Hommage à nos 3 Gendarmes lachement abattus

Condoléances à la famille...

Trois gendarmes abattus et un quatrième blessé. Leur tueur présumé retrouvé mort, ce mercredi matin. C'est le lourd bilan d'un drame qui s'est déroulé à la veille de Noël, dans la nuit de mardi à ce mercredi, dans un hameau isolé près de Saint-Just (Puy-de-Dôme). Le Parisien fait le point sur ce plus tragique événement de l'année impliquant les forces de l'ordre.

Que s'est-il passé ?

« C'est une scène de crime complexe, on est loin d'avoir toutes les réponses », admet ce mercredi le procureur de la République Eric Maillaud, visiblement ému. Et d'ajouter : « C'est une véritable scène de guerre à laquelle nous avons été confrontés ce matin : des centaines et des centaines de douilles, la maison incendiée, un individu surarmé... Une scène atypique. »

Mardi soir, pour échapper à Frédéric Limole, son conjoint lourdement armé, une femme se réfugie sur le toit d'une maison d'un hameau isolé, le lieu-dit « Le Cros », à cinq kilomètres de Saint-Just (Puy-de-Dôme), une zone de montagne moyenne. Alertés à 21h30 par une amie de cette femme, les gendarmes de la compagnie d'Ambert, arrivent sur place. Il n'y avait, selon le procureur, « pas de violence conjugale connue » dans le couple.

Peu après leur arrivée, le forcené met le feu à sa maison, vers 22h20. Deux militaires du PSIG (peloton de surveillance et d'intervention de la gendarmerie), qui tentent de s'approcher du pavillon, sont alors la cible de tirs. L'homme, lourdement armé, parvient à atteindre deux militaires alors qu'il tentait de sortir de chez lui. L'un d'eux, le brigadier Arno Mavel, âgé de 21 ans, meurt des suites de ses blessures, tandis que le deuxième, un gendarme de 50 ans est blessé à la cuisse. Il sera transporté par les pompiers vers le centre hospitalier d'Ambert 30 minutes plus tard. Son état n'inspire ce mercredi plus d'inquiétudes.

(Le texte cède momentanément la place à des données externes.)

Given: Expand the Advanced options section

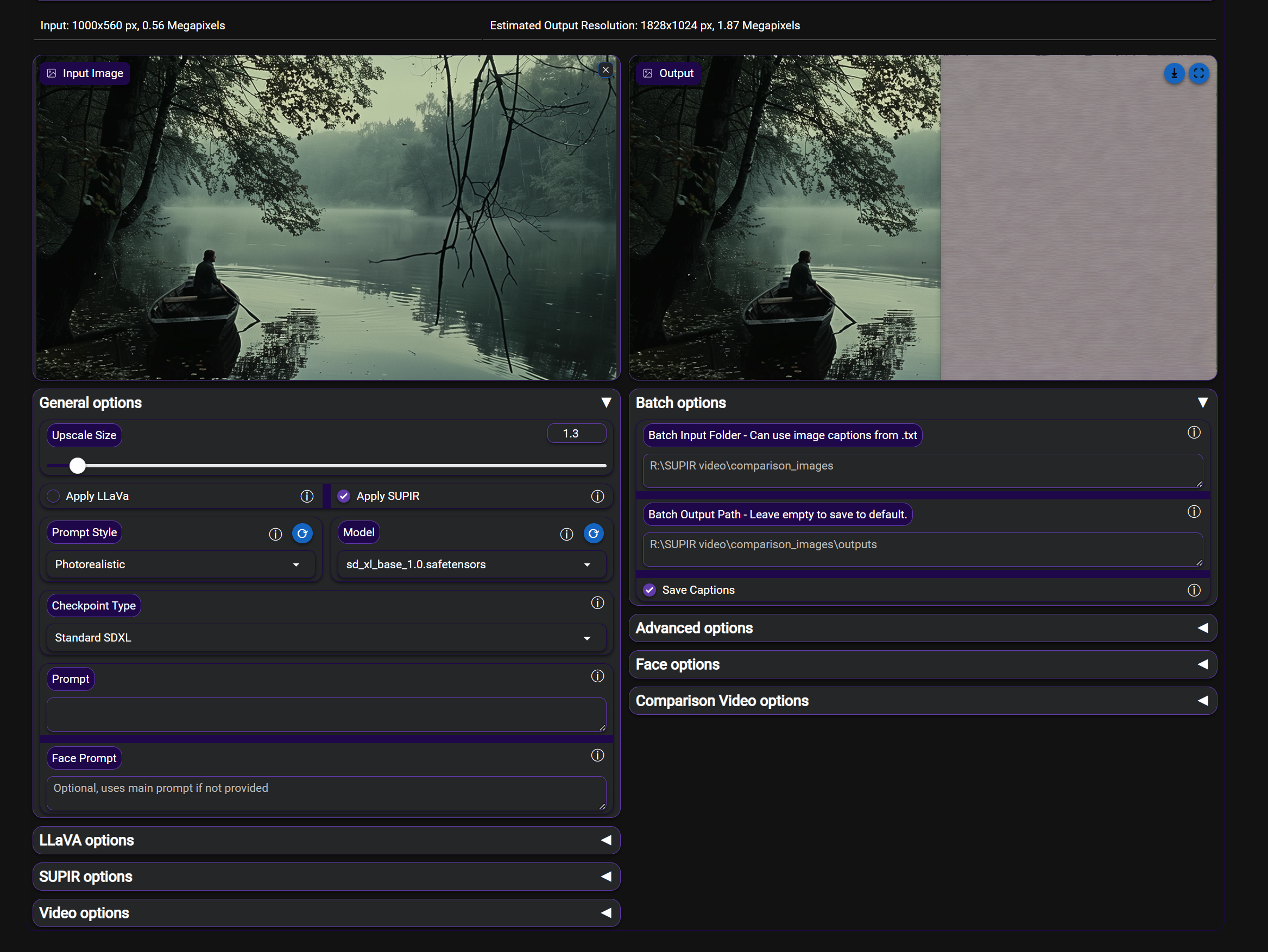Looking at the screenshot, I should pyautogui.click(x=922, y=628).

Deux autres gendarmes, cherchant à savoir si les pompiers peuvent s'engager pour éteindre l'incendie, sont à leur tour visés vers 22h45 par l'homme, qui a regagné son domicile après avoir tenté de fuir. Face à la dangerosité du forcené, les pompiers mettront plusieurs dizaines de minutes à s'approcher des deux blessés. Une fois sur place, le Samu n'a rien pu faire pour ranimer les victimes. Le GIGN est arrivé sur place vers 2h30, selon le ministère de l'Intérieur. Il a été renforcé par des éléments venus de Dijon.

Le forcené est finalement parvenu à prendre la fuite. La femme qui s'était réfugiée sur le toit a pour sa part pu être mise en sécurité. Elle est actuellement interrogée pour tenter de faire la lumière sur les faits.

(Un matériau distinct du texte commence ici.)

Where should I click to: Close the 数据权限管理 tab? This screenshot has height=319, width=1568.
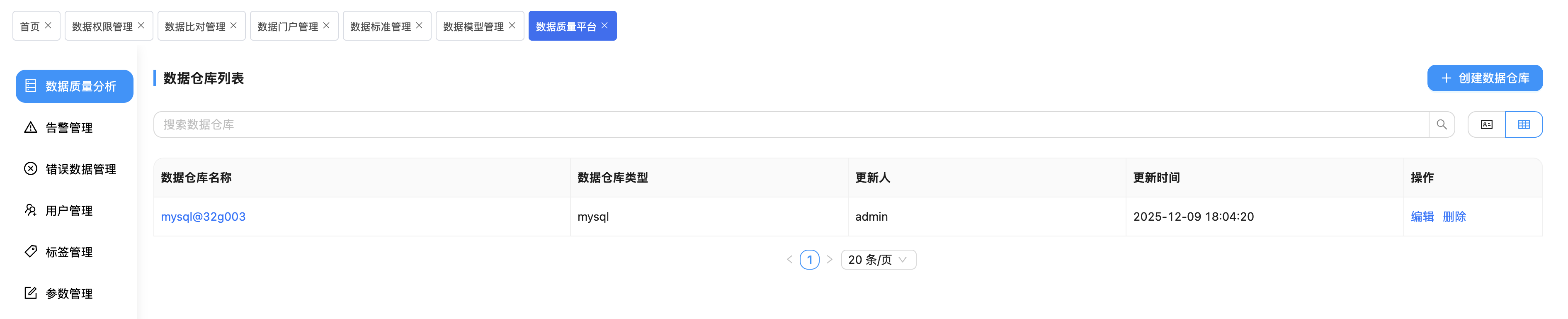(x=141, y=26)
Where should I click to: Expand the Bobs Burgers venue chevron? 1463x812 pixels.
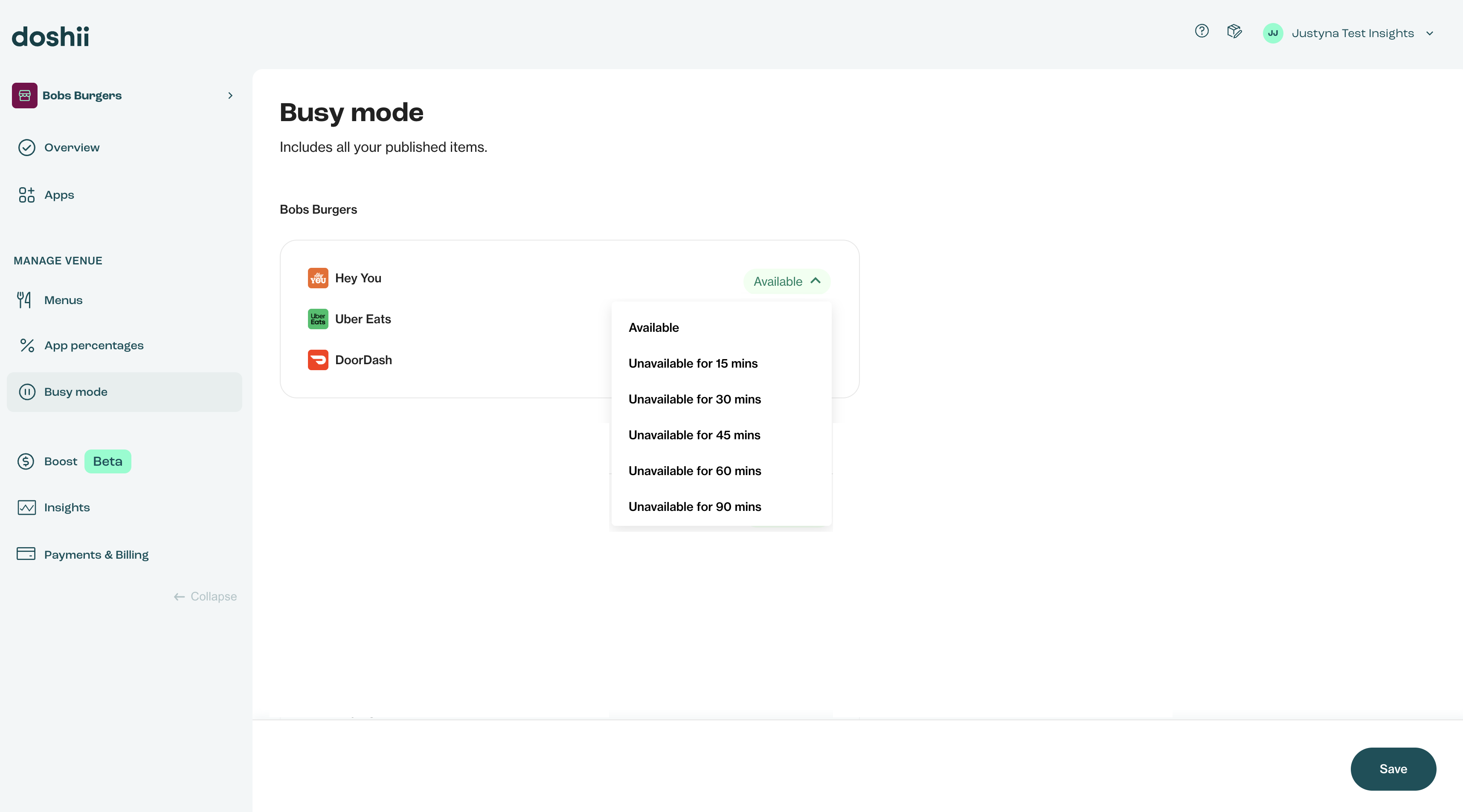[x=230, y=96]
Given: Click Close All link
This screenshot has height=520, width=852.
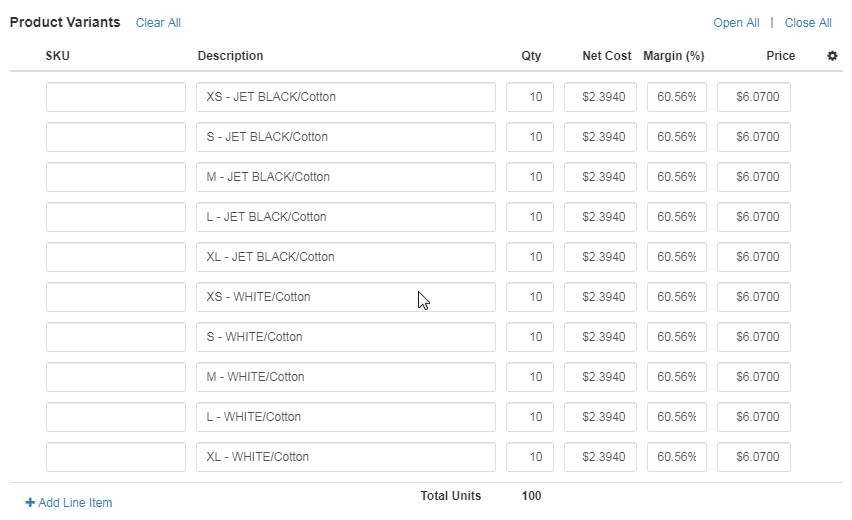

Une brève chasse à l'homme

Après la fuite du suspect, une vaste chasse à l'homme est lancée. Les forces de l'ordre, qui ont fait l'objet d'importants renforts dans la nuit, ont installé des barrages pour bloquer toutes les voies d'accès au lieu du drame. Quelque 300 gendarmes ont été mobilisés, dont un escadron de gendarmerie mobile, ainsi que des brigades cynophiles et un hélicoptère.

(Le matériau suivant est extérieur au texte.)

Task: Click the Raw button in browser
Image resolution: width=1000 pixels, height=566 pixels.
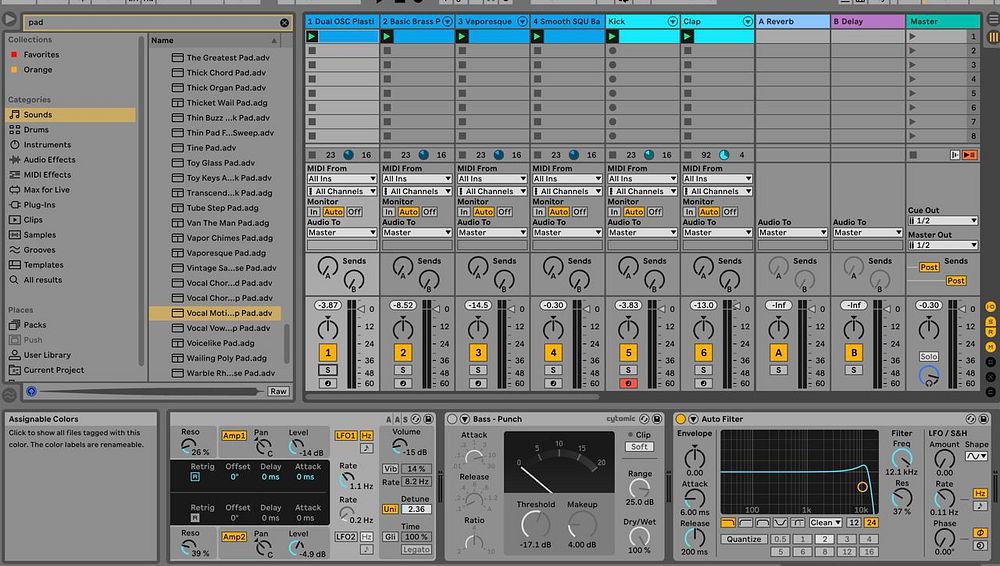Action: click(x=278, y=391)
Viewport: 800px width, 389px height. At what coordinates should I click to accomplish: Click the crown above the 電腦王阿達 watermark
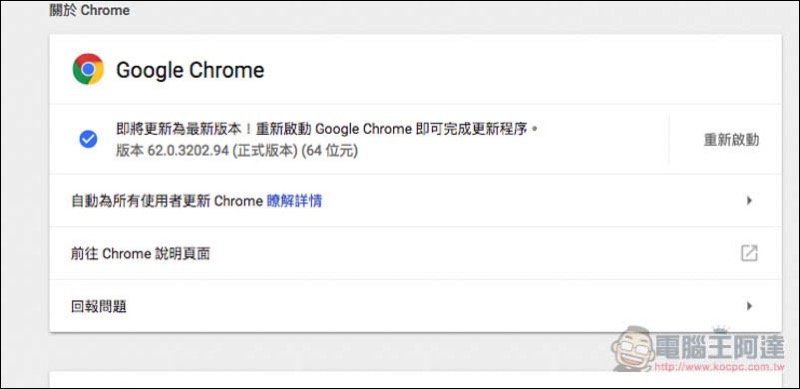click(721, 329)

Présents sur place, le sous-préfet de cette zone reculée du sud-est du Puy-de-Dôme, ainsi que le maire de Saint-Just, petit village de 157 habitants, ont été mis à l'abri.

Le ministre de l'Intérieur Gérald Darmanin s'est rendu en fin de matinée à la compagnie de gendarmerie d'Ambert, où étaient affectées les victimes.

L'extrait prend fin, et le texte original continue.